The thing is, though, how do I know it would have been *better * that other way? Different, yeah, but I could have been miserable at that huge university. I might have ended up a lonely, childless old lady. I might have turned into a recluse studying away while all my friends were out partying.
It’s easy to have regrets when there are so many choices in life, but when it comes right down to it I think it’s better just dealing with what I have than mourning over what might have been.
The biggest thing I regret is a decision I made in grad school, to try to win back the guy that had dumped me. If I’d just let the guy go and got on with my life, I’d’ve been spared lots of crap, including a suicide attempt.
OTOH, all those decisions brought me to where I am today, married to a guy who’s a gem, with a house, and dogs and a subscription to the SDMB. If I’d made another decision 30 years ago, I might not be here today.
Or I might have arrived by another path. Who knows. I just know if I could go down the other leg of the Trousers of Time, I might try it just to see how it would be different.
Not going on a student exchange to UNSW (New South Wales) when I was a junior in college. I let money get in the way, and if I had stuck it out, it turns out it wouldn’t have cost me nearly as much. (it would’ve been a direct exchange as a guy from UNSW came over that year and that would have covered two thirds of my costs)
Not sticking with piano lessons when I was young; there are some pretty strong musical-talent genes on both sides of my family, and I chose to squander their potential
Deciding to take six years of French instead of Spanish
Not applying myselfthroughoutschool so that when it came time to go to college, I would have the skills necessary to succeed the first time
Instead of beating myself up over these regrets, I see them as an opportunity to cultivate certain interests and potential in my children so they don’t find themselves one day looking in the mirror and wondering why they did or didn’t do the same things…

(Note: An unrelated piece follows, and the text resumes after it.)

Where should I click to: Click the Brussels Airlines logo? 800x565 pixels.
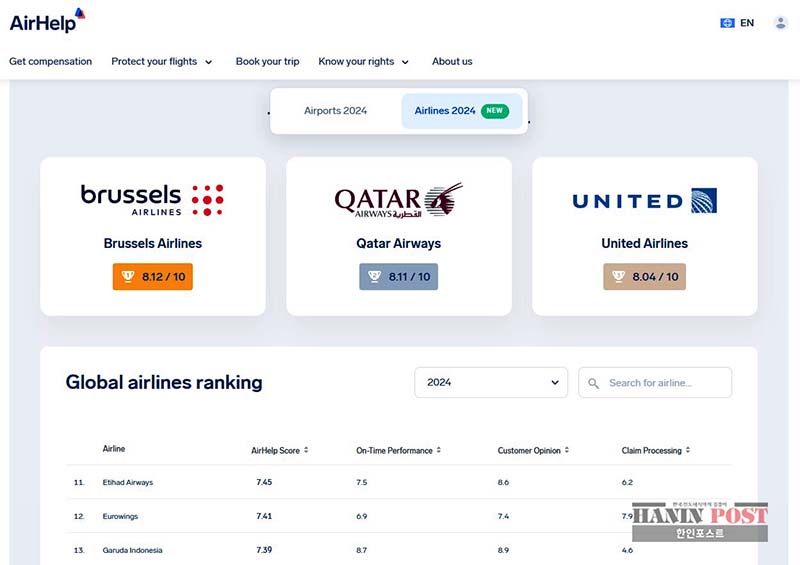coord(152,199)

Darn I must be a shallow guy… one of my great regrets was letting this absolutely gorgeous friend of mine get away. I was a bit dumb and I could have taken her to bed but I was a bit angry at the time with her for a very silly reason ! :smack:
Going to a women’s university instead of a regular coed. Don’t get me wrong - the school was great - small, supportive, sheltering. But I ended up taking a 5 and a half year sabbatical from men just when I was starting to realize how much I liked them. I can’t help but wonder what my life would have been like if I’d gone to a school that had a population I could have dated.